====== SUPPLIED RECORDS

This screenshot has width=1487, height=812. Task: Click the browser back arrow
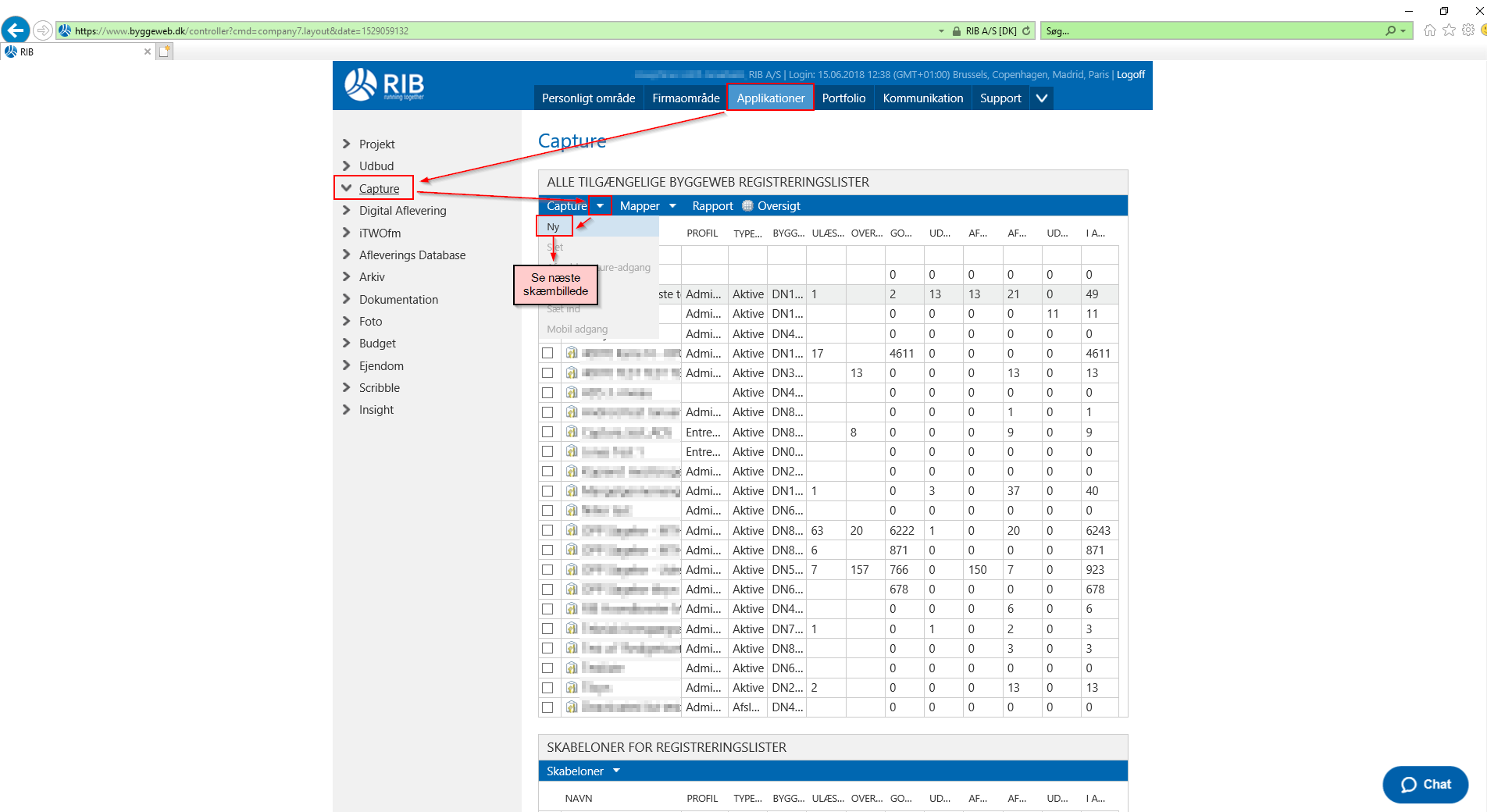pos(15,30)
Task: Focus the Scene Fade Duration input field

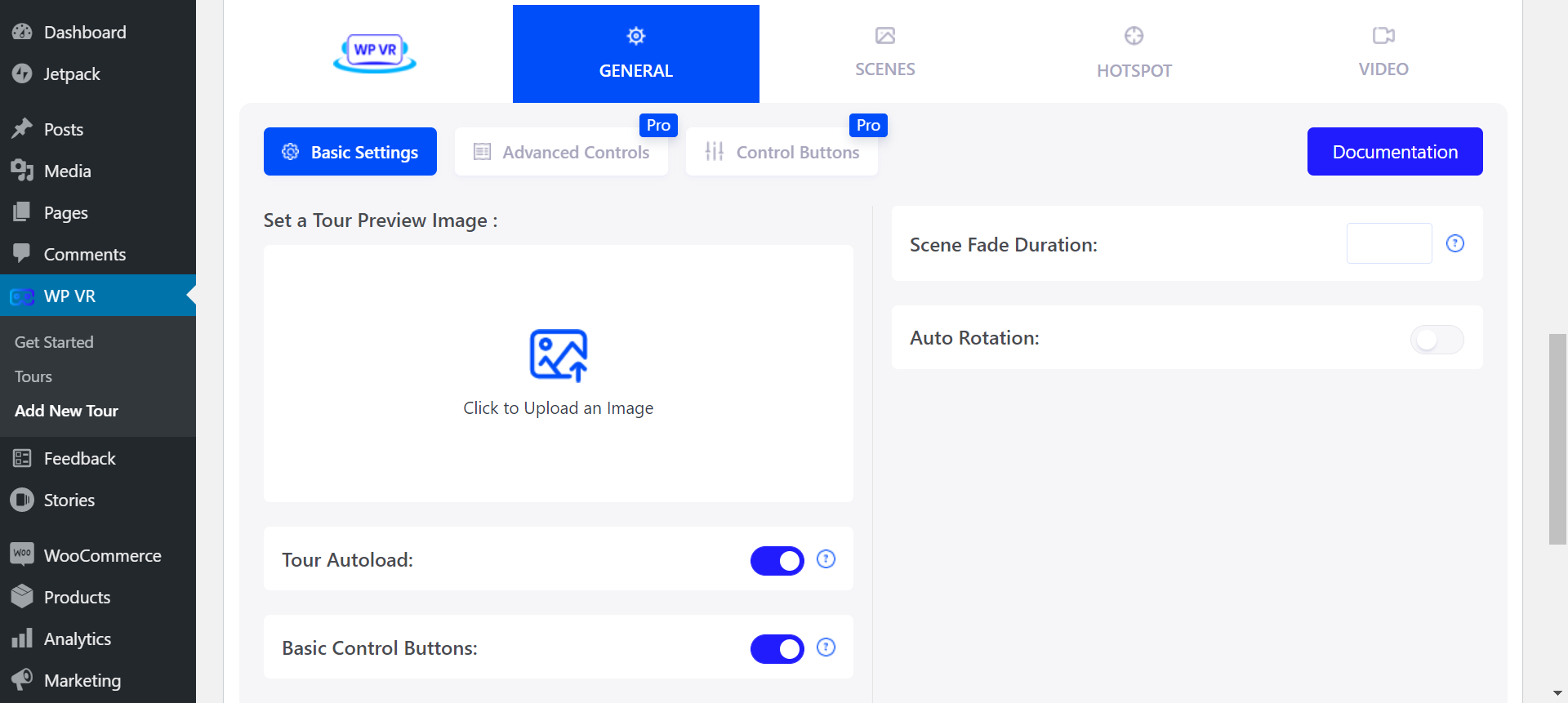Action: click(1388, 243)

============
====== SUPPLIED RECORDS

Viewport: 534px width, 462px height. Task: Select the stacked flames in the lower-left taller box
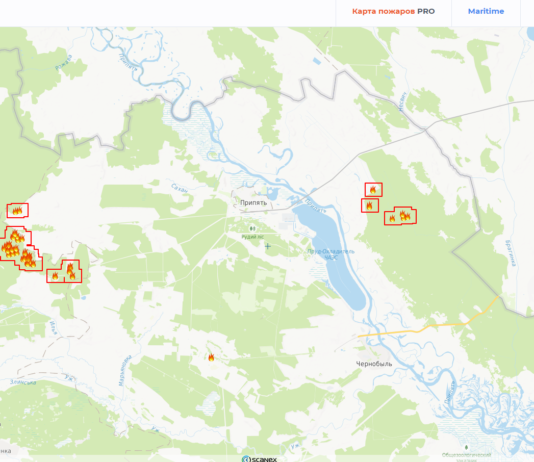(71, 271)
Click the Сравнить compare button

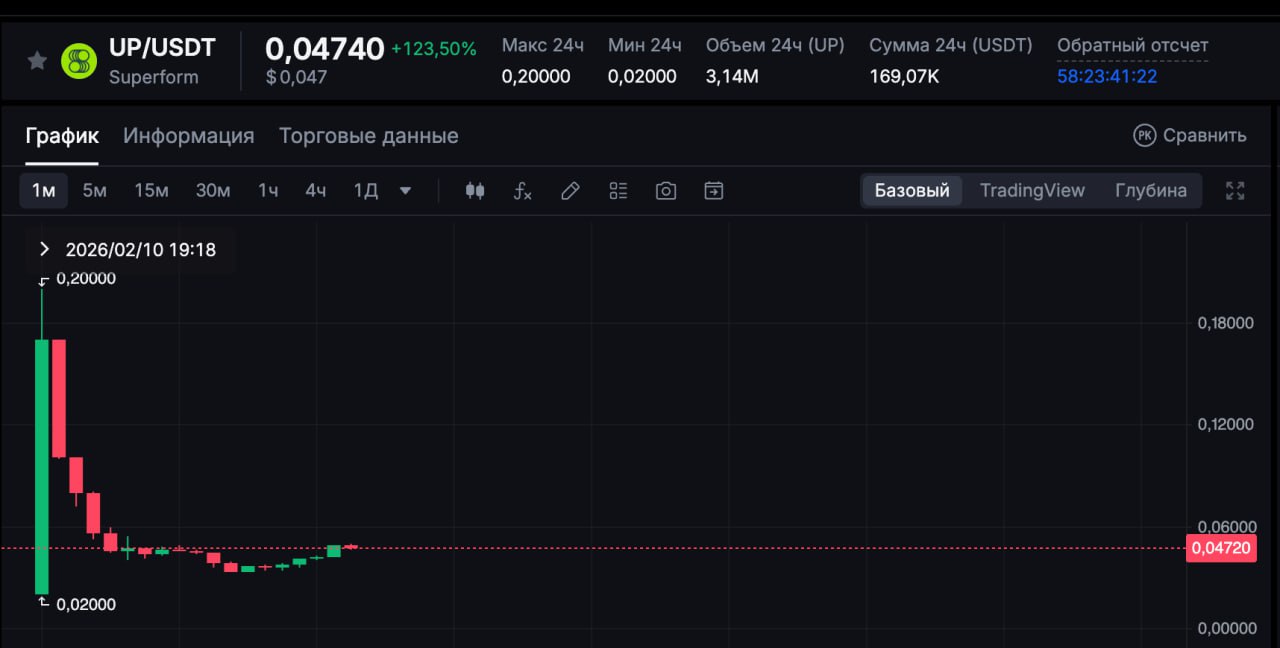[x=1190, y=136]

============

» **REQUIREMENT**:
Arrange the part that opens with the line containing "This screenshot has" and closes with the line containing "Action: click(1388, 243)" as a Markdown table with the columns Number and Line text, skipping blank lines and leaving the pictures out.

» **ANSWER IN FULL**:
| Number | Line text |
|---|---|
| 1 | This screenshot has width=1487, height=812. Task: Click the browser back arrow |
| 2 | pos(15,30) |
| 3 | Task: Focus the Scene Fade Duration input field |
| 4 | Action: click(1388, 243) |